Selon Tsahal, les frappes ont visé des infrastructures du Hezbollah liées au stockage, à la production d’armes et aux tirs de roquettes. Des médias libanais ont notamment fait état d’une attaque dans la région d’al-Shaara, dans la Bekaa, en parallèle de frappes dans le sud du Liban. Cette opération intervient après plusieurs jours de violations répétées du cessez-le-feu par le Hezbollah, fragilisant un accord déjà sous pression.
Sur le terrain, la menace d’une nouvelle escalade se précise. Un responsable militaire du Hezbollah a averti que l’organisation pourrait recourir à des « tactiques des années 1980 », entendre le déploiement d’attaquants-suicides contre des positions israéliennes. « De grands groupes seront déployés selon des plans préparés à l’avance », a-t-il déclaré, précisant que ces opérations viseraient des soldats et officiers de Tsahal dans les villages du sud du Liban.
Mais au-delà du front militaire, c’est une véritable guerre de mots qui se joue à Beyrouth. Le président libanais Joseph Aoun a accusé le Hezbollah de « trahison », en réponse aux attaques verbales du chef de l’organisation, Naim Qassem. « Certains nous accusent de trahison parce que nous avons choisi la voie des négociations. Mais lorsque vous avez décidé de faire la guerre, aviez-vous un consensus national ? », a lancé Aoun.
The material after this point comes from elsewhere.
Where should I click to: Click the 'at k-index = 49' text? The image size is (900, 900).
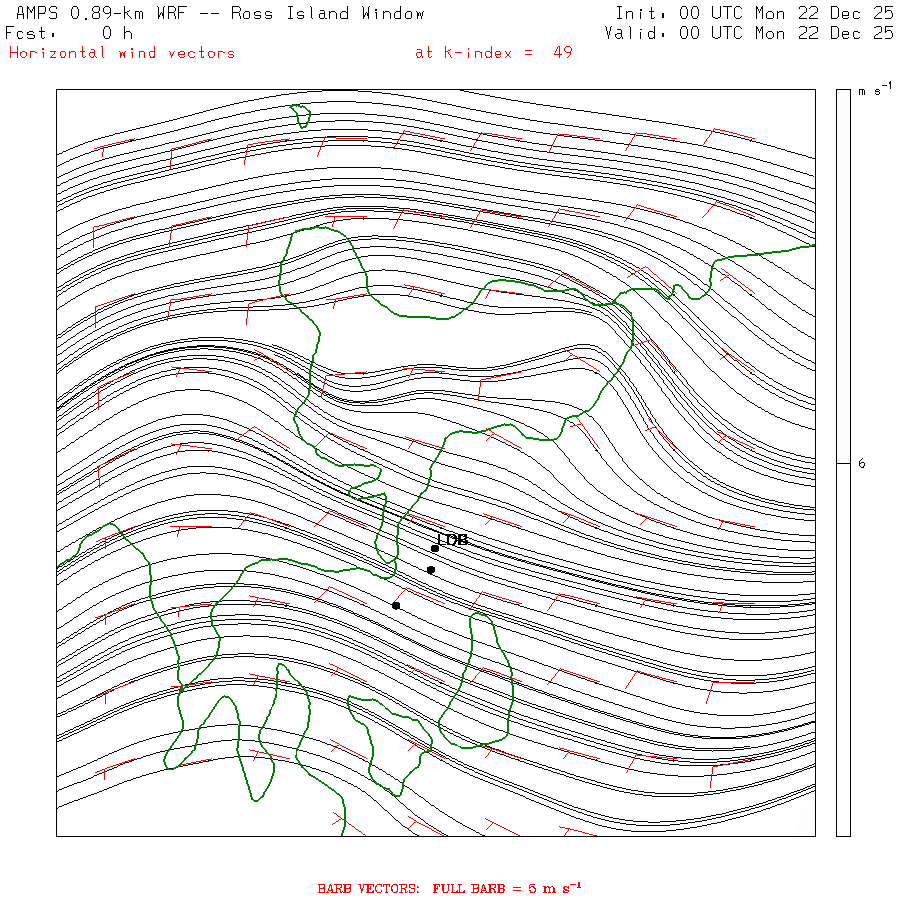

Il a également rejeté l’idée selon laquelle un accord de cessez-le-feu constituerait une humiliation : « Était-ce une humiliation ? Je ne l’accepterai pas. »
Le président libanais a poursuivi en dénonçant des conflits menés, selon lui, au service d’intérêts étrangers : « Jusqu’à quand le sud du Liban devra-t-il payer le prix de guerres qui ne sont pas les siennes ? Les dernières ont été menées pour Gaza et pour l’Iran. Si la guerre était pour le Liban, nous la soutiendrions. » « Lorsque la guerre sert les intérêts d’autres acteurs, je la rejette totalement », a-t-il ajouté, accusant directement : « Les véritables traîtres sont ceux qui entraînent leur pays dans une guerre pour servir des intérêts étrangers. »
Face à ces accusations, Naim Qassem a maintenu une ligne dure. « Nous ne renoncerons pas à nos armes ni à notre capacité de défense », a-t-il affirmé, rejetant toute négociation directe avec Israël et appelant à privilégier des discussions indirectes. Il a accusé les autorités libanaises de conduire le pays vers « l’humiliation », tout en affirmant que « la résistance restera forte et invincible ».
Ces échanges virulents interviennent dans un contexte de tensions accrues, marqué par des tirs continus depuis le Liban vers le nord d’Israël, malgré le cessez-le-feu. En toile de fond, des désaccords profonds sur la stratégie nationale et le rôle du Hezbollah, alors que l’influence iranienne continue de peser sur les équilibres internes du pays.